**WHAT NEEDS TO BE DONE**
Return the exact lines spanning from the line with "Screen dimensions: 1224x487" through the last line of the entries, boundaries included, and no others.

[THE DATA Boundary: Start]

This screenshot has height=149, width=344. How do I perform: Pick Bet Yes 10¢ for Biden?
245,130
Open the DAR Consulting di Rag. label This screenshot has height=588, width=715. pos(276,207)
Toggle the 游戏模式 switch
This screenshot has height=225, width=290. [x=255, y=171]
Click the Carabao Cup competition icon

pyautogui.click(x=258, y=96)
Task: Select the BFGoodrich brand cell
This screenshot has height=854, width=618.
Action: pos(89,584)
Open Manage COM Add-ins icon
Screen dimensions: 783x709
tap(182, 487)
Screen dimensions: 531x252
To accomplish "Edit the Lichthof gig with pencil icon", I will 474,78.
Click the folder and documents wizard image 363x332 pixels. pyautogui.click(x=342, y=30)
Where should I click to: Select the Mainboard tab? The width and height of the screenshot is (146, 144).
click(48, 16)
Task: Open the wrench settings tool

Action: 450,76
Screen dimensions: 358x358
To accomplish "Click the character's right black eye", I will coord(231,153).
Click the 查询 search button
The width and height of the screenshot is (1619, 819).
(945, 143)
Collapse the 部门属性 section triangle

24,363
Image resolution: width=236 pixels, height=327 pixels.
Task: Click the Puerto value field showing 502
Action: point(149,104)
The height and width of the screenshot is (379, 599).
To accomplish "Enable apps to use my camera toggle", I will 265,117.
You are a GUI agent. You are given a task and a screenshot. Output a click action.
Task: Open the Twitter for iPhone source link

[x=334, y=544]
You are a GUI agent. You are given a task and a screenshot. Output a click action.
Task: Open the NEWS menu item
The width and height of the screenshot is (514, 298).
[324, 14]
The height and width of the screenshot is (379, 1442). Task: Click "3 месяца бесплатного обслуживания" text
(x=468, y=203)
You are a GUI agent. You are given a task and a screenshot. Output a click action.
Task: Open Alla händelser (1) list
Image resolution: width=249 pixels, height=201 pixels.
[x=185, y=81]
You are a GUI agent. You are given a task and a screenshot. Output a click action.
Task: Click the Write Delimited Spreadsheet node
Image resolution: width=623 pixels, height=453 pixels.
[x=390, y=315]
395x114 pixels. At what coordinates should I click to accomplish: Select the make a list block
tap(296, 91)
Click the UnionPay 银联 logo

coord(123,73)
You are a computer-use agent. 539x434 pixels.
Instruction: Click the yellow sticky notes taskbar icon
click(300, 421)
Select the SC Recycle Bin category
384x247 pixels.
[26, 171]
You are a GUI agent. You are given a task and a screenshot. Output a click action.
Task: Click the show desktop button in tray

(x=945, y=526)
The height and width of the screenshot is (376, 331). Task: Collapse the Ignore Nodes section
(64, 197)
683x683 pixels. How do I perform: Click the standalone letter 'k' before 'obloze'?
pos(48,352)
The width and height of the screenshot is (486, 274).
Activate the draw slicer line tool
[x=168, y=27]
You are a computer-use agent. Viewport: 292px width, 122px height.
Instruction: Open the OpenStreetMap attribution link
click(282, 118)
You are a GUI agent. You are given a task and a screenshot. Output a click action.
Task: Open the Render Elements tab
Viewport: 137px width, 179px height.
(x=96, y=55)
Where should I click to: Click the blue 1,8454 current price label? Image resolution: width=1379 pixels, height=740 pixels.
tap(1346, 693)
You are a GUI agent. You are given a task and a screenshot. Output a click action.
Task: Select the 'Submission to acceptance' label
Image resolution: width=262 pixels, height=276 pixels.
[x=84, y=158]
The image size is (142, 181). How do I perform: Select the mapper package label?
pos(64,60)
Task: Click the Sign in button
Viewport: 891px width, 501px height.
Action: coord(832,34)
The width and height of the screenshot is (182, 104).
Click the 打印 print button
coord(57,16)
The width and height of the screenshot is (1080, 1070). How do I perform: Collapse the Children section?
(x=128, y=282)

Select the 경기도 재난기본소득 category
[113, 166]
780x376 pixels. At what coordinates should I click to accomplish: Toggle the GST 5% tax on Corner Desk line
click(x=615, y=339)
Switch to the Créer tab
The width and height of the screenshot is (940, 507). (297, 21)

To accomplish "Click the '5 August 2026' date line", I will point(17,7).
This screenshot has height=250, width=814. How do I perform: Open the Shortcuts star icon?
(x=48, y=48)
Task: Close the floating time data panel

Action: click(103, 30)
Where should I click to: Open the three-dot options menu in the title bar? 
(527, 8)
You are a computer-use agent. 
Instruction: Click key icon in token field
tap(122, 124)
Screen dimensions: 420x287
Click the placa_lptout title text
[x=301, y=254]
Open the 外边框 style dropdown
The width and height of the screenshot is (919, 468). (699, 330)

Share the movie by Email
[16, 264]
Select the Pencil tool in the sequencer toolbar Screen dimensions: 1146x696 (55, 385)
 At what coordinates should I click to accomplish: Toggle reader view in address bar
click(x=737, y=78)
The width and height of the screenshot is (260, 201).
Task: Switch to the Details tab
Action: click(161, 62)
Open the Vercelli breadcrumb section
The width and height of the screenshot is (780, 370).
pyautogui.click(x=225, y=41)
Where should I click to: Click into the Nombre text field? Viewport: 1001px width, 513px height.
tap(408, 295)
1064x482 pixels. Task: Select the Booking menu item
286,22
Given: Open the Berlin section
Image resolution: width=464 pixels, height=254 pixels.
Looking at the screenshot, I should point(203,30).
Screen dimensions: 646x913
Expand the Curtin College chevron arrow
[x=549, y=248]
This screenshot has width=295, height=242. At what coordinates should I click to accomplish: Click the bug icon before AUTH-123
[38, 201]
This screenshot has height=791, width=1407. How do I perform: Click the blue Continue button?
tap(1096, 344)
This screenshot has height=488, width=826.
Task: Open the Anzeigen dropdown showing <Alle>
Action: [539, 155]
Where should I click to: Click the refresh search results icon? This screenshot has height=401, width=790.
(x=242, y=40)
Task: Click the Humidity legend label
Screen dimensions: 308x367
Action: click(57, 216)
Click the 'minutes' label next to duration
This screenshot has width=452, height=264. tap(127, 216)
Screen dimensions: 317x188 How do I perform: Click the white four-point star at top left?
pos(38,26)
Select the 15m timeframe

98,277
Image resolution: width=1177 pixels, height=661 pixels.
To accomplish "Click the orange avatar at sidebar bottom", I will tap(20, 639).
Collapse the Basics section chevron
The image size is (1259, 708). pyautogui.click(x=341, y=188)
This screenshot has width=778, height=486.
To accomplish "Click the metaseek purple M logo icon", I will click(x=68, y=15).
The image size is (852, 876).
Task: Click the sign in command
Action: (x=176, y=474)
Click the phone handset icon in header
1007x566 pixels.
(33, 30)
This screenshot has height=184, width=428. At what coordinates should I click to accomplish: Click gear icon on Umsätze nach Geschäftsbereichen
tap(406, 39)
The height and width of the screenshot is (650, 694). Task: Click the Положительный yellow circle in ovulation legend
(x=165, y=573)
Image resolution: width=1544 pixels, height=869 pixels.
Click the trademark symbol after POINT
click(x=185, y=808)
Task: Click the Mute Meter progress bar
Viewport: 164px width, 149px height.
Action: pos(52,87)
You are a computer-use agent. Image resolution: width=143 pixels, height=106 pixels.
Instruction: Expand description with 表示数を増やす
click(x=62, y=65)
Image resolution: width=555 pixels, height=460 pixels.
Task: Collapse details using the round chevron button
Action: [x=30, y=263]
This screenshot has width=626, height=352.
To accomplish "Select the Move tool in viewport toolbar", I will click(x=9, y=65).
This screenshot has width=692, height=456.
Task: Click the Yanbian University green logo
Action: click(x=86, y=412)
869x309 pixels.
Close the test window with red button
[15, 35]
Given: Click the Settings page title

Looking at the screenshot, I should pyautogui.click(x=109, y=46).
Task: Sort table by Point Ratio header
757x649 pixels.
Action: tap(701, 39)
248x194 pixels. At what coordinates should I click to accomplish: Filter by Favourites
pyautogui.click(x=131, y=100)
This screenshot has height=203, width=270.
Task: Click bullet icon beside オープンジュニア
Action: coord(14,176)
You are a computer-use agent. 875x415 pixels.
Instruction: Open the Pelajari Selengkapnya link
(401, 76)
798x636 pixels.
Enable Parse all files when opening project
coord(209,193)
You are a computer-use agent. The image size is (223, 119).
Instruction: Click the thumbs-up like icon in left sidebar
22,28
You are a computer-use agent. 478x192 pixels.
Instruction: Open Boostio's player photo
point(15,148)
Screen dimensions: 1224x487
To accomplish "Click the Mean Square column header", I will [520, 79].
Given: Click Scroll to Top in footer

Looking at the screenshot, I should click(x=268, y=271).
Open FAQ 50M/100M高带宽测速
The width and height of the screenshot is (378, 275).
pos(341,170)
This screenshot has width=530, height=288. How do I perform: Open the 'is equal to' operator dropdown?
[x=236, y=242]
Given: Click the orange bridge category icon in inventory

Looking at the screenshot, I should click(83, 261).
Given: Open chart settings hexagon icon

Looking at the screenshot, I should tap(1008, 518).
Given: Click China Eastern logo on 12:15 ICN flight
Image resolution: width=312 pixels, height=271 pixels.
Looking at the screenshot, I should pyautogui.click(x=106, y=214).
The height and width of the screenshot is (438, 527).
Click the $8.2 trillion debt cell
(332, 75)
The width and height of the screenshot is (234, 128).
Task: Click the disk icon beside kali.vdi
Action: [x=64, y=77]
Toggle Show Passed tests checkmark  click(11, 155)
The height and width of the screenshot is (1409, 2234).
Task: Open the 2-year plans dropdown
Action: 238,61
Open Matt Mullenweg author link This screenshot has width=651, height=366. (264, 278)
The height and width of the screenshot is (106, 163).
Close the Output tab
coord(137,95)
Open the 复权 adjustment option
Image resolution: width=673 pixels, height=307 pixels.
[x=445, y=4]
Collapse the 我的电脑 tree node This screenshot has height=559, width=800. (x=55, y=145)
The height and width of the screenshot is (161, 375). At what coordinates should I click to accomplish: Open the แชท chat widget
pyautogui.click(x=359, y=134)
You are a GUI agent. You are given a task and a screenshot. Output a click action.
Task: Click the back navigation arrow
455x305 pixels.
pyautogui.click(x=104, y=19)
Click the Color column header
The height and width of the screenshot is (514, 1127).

[THE DATA Boundary: End]

**SOLUTION FOR THIS EXERCISE**
Screen dimensions: 1224x487
To accomplish "Click the Mean Square column header", I will [520, 79].
Given: Click Scroll to Top in footer

Looking at the screenshot, I should click(x=268, y=271).
Open FAQ 50M/100M高带宽测速
The width and height of the screenshot is (378, 275).
pos(341,170)
This screenshot has width=530, height=288. How do I perform: Open the 'is equal to' operator dropdown?
[x=236, y=242]
Given: Click the orange bridge category icon in inventory

Looking at the screenshot, I should click(83, 261).
Given: Open chart settings hexagon icon

Looking at the screenshot, I should tap(1008, 518).
Given: Click China Eastern logo on 12:15 ICN flight
Image resolution: width=312 pixels, height=271 pixels.
Looking at the screenshot, I should pyautogui.click(x=106, y=214).
The height and width of the screenshot is (438, 527).
Click the $8.2 trillion debt cell
(332, 75)
The width and height of the screenshot is (234, 128).
Task: Click the disk icon beside kali.vdi
Action: [x=64, y=77]
Toggle Show Passed tests checkmark  click(11, 155)
The height and width of the screenshot is (1409, 2234).
Task: Open the 2-year plans dropdown
Action: 238,61
Open Matt Mullenweg author link This screenshot has width=651, height=366. (264, 278)
The height and width of the screenshot is (106, 163).
Close the Output tab
coord(137,95)
Open the 复权 adjustment option
Image resolution: width=673 pixels, height=307 pixels.
[x=445, y=4]
Collapse the 我的电脑 tree node This screenshot has height=559, width=800. (x=55, y=145)
The height and width of the screenshot is (161, 375). At what coordinates should I click to accomplish: Open the แชท chat widget
pyautogui.click(x=359, y=134)
You are a GUI agent. You are given a task and a screenshot. Output a click action.
Task: Click the back navigation arrow
455x305 pixels.
pyautogui.click(x=104, y=19)
Click the Color column header
The height and width of the screenshot is (514, 1127).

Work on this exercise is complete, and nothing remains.